I try to laugh and stave off insult and anger at the backwards logic of the many evangelists that dutifully flock towards me, because my wheelchair apparently implies brokenness, sickness, ignorance, and sometimes even sinfulness to them. I am not one to mock spirituality or even religion if it is not used as an excuse to justify chastising other peoples’ behavior. But I have often been a target for passing preachers and can imagine that all of us with visible disabilities are easy targets.
It’s ironic that usually I was approached by these evangelists at the college where I pursued and attained my first degree and later worked as an academic aide. During entire encounters, they failed to see the triumphs that should be most prominent in me, because I was a student pursuing my education despite the challenges of a physical disability, and later because of my educating position at the college.
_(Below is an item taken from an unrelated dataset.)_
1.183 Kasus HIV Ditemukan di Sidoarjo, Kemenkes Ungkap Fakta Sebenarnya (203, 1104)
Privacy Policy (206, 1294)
O.K., enough about me. My point is that all of us with disabilities have been ‘intruded upon,’ or struck by circumstances we didn’t plan for, but if we persevere anyway, despite the struggles, we’re victors in whatever we do. I wish more people could see beyond the physical handicap or wheelchair to the triumph implied by it. Even in simple actions, we with disabilities make do with fewer resources or less strength, stamina, and ability than others require to do the same actions. (A colleague of mine–science teacher–once said to me in a patronizing tone “Oh Elizabeth, I can see that you do the best that you can.” At the time, I was dumbfounded and speechless, but thinking back, I wish I would have patted him on the back and said ‘Oh Steve, I can see that you do the best that you can too.’)
I am really not arrogant. I just see two perspectives and wonder why the negative implications of disabilities seem so prevalent in our collective societal thinking. The physical limitations are right there, prominent if one uses a wheelchair or aid of any kind, but impression shouldn’t stop there.
This popular opinion makes it hard for me to see myself as a victor too, even as I see victory in my students. But each of us who goes to college despite physical complications is, unequivocally, a victor.